WHAT IS EXPECTED
Please filter the data down to the lines that include the word "value" and copy them.

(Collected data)
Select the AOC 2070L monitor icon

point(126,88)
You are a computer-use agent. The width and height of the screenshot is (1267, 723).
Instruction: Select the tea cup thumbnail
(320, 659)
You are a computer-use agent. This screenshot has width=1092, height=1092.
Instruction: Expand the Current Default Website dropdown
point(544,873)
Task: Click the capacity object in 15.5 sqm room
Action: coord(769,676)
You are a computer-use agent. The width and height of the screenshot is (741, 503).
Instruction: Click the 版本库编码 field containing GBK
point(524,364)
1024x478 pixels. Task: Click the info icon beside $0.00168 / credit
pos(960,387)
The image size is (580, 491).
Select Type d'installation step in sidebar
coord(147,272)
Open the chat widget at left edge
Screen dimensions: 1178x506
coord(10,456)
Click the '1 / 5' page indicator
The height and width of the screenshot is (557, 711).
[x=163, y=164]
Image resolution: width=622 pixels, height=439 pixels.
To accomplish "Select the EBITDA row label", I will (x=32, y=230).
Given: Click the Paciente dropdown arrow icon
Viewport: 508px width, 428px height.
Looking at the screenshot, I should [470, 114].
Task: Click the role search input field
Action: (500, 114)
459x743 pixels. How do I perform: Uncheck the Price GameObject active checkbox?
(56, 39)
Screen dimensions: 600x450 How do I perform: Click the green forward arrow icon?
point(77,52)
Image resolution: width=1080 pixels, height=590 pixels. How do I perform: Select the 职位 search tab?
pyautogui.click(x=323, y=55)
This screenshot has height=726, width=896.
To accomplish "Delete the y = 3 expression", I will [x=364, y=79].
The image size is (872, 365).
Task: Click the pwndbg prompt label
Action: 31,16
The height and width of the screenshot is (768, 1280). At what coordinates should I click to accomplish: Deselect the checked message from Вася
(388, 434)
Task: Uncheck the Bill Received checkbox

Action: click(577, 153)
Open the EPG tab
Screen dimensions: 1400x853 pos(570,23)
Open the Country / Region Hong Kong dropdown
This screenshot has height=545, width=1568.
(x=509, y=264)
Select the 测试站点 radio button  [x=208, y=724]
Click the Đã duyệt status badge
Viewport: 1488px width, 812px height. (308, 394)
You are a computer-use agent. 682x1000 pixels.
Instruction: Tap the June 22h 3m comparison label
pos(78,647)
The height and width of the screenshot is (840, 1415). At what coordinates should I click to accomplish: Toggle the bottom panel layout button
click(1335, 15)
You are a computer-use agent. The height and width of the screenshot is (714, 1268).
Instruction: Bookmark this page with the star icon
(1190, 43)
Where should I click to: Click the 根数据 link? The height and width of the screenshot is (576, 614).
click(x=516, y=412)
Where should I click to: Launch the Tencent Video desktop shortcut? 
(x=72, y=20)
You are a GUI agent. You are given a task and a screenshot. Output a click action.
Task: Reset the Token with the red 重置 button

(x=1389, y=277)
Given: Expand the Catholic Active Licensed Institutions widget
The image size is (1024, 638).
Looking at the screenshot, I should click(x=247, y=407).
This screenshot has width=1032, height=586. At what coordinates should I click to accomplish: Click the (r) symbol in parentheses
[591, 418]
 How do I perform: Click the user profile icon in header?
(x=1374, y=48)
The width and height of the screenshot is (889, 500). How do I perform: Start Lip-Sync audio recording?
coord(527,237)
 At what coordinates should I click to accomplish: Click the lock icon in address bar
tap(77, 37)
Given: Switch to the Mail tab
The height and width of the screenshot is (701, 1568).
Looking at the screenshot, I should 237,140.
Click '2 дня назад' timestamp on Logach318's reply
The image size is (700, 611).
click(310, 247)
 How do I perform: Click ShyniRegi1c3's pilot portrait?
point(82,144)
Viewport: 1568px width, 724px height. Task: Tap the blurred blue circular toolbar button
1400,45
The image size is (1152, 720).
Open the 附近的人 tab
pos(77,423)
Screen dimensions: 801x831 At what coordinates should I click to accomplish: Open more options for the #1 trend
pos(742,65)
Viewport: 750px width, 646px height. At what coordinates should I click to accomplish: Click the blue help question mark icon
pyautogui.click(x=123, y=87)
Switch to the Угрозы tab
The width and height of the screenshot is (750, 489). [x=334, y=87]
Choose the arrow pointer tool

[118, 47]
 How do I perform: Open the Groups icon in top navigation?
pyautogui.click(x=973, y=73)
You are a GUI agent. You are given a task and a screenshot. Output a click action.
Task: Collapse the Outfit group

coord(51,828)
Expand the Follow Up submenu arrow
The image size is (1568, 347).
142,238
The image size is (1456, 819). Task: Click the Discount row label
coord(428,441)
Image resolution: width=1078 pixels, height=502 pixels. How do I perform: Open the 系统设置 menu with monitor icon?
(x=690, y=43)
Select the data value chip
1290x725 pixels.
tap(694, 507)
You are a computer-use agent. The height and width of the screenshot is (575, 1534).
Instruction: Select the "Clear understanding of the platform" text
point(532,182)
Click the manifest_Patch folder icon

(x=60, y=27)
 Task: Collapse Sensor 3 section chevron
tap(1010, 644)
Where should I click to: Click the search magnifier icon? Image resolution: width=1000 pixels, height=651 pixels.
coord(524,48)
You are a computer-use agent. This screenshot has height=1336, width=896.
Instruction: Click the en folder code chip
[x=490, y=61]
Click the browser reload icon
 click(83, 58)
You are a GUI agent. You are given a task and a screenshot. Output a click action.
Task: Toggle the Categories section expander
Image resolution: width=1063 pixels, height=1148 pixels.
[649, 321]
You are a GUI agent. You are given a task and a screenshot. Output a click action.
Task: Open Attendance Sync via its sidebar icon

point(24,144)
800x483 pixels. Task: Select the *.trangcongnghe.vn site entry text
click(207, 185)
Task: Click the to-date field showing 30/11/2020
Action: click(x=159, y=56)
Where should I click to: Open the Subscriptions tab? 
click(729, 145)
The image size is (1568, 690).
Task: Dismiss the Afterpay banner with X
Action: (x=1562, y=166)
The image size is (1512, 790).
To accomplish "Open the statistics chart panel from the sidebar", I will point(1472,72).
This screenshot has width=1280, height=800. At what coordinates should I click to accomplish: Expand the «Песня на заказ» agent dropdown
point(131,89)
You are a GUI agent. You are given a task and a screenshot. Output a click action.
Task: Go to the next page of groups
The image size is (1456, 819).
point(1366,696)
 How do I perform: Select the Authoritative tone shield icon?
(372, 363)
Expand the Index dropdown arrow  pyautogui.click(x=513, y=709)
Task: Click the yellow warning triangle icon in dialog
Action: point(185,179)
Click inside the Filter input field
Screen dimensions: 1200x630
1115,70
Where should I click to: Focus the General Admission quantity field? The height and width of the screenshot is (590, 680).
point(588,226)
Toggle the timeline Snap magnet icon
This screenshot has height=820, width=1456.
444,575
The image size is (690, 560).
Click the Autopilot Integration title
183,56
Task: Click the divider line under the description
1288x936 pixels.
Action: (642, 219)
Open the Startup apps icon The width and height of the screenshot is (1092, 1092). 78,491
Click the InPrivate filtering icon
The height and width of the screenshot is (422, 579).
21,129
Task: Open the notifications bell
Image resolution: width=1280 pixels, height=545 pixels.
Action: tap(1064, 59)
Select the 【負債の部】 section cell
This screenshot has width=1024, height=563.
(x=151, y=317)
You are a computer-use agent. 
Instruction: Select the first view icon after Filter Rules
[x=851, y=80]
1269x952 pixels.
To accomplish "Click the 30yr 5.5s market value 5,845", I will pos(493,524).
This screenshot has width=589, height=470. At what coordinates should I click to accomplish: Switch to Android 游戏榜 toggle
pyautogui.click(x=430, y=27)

RESPONSE
Select the data value chip
To accomplish "Click the 30yr 5.5s market value 5,845", I will pos(493,524).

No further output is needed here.